Cette chronique intempestive est par nature audacieuse et sereinement provocatrice. Tant les propos convenus, le règne du banal et du prosaïque, la pensée normalisée, les évidences trompeuses et les slogans réducteurs, nourrissent discours et narrations de l’actualité du monde. Ce qui m’importe ici, à la différence des vents médiatiques dominants, ce sont les questions et non les réponses. L’ouverture à l’interrogation et non le programme commun avec prière d’applaudir en congrès.
Une question me taraude : la petite distinction d’article entre le et la politique, a‑t-elle une signification autre que la symbolique linguistique un peu prétentieuse qu’elle entend au premier abord traduire ?
En commentant l’œuvre de Fernand Braudel, Jacques Julliard, dans sa superbe histoire des gauches en France, apporte une première nuance entre le politique et la politique. À la seconde, correspond la poussière de l’événement et « l’écume des jours qui recouvre d’une fine couche d’insignifiance notre vie quotidienne ». À la première répond l’immuabilité du « temps long », expérience humaine subie par les structures profondes de la continuité historique, l’héritage plutôt que la volonté.

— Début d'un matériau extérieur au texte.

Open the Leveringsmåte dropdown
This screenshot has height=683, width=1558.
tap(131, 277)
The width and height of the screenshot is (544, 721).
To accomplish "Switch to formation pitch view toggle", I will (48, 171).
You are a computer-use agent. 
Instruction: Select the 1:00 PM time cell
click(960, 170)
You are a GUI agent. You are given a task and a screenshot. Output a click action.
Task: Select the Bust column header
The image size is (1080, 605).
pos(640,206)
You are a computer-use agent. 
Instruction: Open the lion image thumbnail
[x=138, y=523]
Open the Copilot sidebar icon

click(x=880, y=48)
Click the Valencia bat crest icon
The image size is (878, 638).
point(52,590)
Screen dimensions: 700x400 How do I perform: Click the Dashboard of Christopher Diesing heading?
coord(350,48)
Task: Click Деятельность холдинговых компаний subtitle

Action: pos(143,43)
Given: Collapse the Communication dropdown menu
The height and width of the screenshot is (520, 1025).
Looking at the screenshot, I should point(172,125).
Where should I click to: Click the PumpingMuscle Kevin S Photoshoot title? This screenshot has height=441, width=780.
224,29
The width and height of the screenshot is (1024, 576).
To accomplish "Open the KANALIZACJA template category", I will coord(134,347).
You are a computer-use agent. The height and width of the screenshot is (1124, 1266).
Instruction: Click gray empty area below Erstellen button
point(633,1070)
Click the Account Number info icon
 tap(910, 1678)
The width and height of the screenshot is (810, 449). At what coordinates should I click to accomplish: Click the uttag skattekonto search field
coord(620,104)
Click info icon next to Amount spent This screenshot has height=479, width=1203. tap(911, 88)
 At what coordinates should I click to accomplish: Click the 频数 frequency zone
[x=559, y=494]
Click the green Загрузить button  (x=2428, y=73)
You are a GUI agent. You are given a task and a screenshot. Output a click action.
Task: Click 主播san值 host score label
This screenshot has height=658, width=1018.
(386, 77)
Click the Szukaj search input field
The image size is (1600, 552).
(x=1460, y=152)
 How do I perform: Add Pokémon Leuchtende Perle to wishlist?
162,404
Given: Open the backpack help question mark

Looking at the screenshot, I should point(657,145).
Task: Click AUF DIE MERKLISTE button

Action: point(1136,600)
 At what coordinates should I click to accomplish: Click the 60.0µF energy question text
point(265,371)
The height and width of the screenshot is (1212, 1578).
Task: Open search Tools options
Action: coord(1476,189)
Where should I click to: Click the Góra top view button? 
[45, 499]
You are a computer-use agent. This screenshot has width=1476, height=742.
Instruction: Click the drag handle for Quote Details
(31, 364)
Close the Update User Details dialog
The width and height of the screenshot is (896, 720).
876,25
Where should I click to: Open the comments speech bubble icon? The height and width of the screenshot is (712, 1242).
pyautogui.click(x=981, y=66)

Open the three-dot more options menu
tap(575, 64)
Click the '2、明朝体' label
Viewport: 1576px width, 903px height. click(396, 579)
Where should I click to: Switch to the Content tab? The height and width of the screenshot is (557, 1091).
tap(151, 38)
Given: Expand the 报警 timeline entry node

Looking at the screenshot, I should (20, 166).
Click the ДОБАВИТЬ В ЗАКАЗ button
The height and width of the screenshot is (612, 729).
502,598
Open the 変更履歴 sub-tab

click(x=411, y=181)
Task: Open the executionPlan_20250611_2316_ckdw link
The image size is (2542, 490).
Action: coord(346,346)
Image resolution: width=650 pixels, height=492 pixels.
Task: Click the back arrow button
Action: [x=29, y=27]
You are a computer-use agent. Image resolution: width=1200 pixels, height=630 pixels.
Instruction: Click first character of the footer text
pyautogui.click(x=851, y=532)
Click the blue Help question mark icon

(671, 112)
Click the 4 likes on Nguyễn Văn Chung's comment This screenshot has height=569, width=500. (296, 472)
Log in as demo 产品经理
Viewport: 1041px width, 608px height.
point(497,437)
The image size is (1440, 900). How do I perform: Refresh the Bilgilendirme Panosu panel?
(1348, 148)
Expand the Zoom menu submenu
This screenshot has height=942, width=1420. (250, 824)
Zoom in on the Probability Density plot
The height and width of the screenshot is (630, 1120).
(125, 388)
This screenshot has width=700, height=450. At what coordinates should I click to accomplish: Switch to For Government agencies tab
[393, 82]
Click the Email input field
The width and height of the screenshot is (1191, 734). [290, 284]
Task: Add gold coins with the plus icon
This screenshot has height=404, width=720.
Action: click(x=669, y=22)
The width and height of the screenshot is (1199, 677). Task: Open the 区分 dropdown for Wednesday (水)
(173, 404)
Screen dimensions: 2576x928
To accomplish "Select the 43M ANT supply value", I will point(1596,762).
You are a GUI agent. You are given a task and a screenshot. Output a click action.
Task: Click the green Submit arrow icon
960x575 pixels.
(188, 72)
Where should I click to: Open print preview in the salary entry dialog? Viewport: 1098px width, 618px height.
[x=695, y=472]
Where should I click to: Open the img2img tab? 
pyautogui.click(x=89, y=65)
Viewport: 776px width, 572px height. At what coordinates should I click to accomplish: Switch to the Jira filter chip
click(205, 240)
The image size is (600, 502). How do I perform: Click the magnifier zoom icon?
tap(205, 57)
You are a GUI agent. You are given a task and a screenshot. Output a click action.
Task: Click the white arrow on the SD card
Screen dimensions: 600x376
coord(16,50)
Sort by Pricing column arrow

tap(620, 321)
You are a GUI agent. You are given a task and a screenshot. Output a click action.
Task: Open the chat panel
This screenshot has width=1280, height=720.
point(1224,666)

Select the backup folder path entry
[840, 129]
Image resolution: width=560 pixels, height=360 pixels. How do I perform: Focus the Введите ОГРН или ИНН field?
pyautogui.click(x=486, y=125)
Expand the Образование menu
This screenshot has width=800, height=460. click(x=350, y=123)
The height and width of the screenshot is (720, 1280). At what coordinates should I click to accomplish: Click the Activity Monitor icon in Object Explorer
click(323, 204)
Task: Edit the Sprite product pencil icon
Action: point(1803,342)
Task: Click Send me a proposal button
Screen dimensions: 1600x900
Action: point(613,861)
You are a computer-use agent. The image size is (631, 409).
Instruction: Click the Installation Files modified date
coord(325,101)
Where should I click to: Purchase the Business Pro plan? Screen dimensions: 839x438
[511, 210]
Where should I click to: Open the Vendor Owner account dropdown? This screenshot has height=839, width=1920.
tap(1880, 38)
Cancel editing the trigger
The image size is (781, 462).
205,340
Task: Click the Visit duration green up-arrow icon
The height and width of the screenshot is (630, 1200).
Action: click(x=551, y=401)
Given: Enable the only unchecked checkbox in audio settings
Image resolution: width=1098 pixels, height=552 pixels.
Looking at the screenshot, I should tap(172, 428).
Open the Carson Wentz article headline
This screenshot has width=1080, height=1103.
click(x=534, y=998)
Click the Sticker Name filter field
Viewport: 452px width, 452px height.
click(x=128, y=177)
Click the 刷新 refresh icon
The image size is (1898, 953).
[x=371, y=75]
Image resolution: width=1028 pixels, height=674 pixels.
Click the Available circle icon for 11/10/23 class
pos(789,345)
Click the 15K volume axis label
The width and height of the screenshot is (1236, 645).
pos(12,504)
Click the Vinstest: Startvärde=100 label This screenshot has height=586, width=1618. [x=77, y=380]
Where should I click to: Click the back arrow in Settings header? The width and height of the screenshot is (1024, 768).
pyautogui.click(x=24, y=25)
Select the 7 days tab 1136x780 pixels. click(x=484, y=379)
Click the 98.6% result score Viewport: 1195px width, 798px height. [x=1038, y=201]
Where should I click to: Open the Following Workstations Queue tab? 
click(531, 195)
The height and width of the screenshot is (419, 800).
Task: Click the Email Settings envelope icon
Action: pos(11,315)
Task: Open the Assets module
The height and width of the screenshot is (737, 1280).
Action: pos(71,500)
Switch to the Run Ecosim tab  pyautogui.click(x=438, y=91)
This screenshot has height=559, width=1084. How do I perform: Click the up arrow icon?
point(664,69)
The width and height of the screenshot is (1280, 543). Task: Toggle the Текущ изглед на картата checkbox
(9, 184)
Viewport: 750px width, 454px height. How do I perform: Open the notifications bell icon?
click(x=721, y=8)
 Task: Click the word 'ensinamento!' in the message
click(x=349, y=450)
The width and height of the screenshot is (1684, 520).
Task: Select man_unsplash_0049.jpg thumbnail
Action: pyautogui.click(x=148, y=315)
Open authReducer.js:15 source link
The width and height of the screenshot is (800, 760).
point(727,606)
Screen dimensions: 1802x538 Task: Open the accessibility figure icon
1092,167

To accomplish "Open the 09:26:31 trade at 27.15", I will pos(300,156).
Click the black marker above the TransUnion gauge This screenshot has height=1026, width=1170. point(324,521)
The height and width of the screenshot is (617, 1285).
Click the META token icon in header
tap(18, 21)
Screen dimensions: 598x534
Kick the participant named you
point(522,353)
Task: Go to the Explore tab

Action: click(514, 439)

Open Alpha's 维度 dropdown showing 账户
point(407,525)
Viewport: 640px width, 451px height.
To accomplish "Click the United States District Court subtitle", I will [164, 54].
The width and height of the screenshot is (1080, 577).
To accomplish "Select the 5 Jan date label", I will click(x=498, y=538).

Mais c’est principalement l’œuvre de Régis Debray, qui ne cesse de m’interpeller, et notamment sa critique de la raison politique où le philosophe affirme que la politique lui a longtemps caché le politique, qui éclaire lumineusement ce changement de voyelle. Que veut démontrer Régis Debray ? Qu’en politique rien ne bouge jamais fondamentalement, que l’histoire bégaie, que « le temps politique est précisément celui qui ne passe pas ». « Certes, écrit Jean Tellez, tous les acteurs politiques, révolutionnaires, militants, socialistes, réformistes, libéraux pensent exactement le contraire. Cela est d’ailleurs inévitable : on ne s’engage qu’à la condition de croire en la portée décisive de l’action collective qui pourrait produire un monde meilleur ». La politique, cette incessante activité qui veut transformer la société, cache le politique, « les principes qui structurent en profondeur les sociétés en les immobilisant à tout jamais ».
Pour le dire autrement, la constante anthropologique de l’homme, la religion, neutralise et structure tous les élans révolutionnaires transformateurs du monde. « On commence dans la fête et on finit dans la cérémonie ». La politique, « l’art de gérer l’impuissance », se heurte sans cesse au politique, c’est-à-dire l’ensemble des mécanismes, la plupart du temps inconscients, qui assurent la cohérence de la communauté et la domination, symbolique ou très concrète, des uns sur les autres. Car, écrit Régis Debray, « les sociétés humaines sont naturellement religieuses (…) Dieu n’existe pas mais nous sommes politiquement condamnés à une existence collective d’essence théologique ». « Le surnaturel est indépassable. Se passer de religion est un luxe qu’aucune société ne peut se permettre » écrit Jean Tellez. Là est très exactement le politique que seule l’illusion de la politique fait croire à l’émancipation, à la liberté et au libre arbitre.
Je ne sais si Debray à raison ou non, mais le moins qu’on puisse dire c’est que son argumentation serrée, que je survole ici de manière caricaturale, est intempestive et bouscule toutes nos croyances dans le caractère continu, du progrès, de la raison, de l’espérance d’un avenir meilleur, de la laïcité, bref, tout l’esprit du Siècle des Lumières.
Bien évidemment, le monde se transforme. Nous passons aujourd’hui de la graphosphère à la vidéosphère. De l’écrit à l’écran. Du citoyen au consommateur. De la conviction à la séduction. Du héros à la star. Mais cette métamorphose, comme celle qui a présidé à l’invention de l’imprimerie, n’en laisse pas moins subsister les structures, dissimulées et constantes, qui organisent le nouveau champ de la modernité. Le débat est absolument passionnant mais vu les contingences de cet article, je ne vous aurai livré qu’un léger apéritif intellectuel.
Je crois cette infime distinction grammaticale cardinale. La politique nous cache bien le politique. Face à la croyance d’une philosophie progressiste de l’histoire, si à la mode depuis les Modernes, Régis Debray écrit qu’ « il existe un rapport constant entre les facteurs dits de progrès et les facteurs dits de régression ». La modernisation des structures économiques et des vecteurs culturels masque l’archaïsme des mentalités. Au plus il y aura de Coca, au plus il y aura la charia, pour l’exprimer de manière simpliste. Facebook diffuse aussi les ayatollahs. La confusion mentale agite toujours chacun dès qu’il est en groupe comme le rappellent de récentes affaires judiciaires dans notre pays. Ou la montée des populismes… Au moment où la politique croit avoir triomphé des forces de l’obscurantisme ou des passions tristes, le politique nous les rappelle brutalement comme une danse sans fin sur les ruines de l’histoire.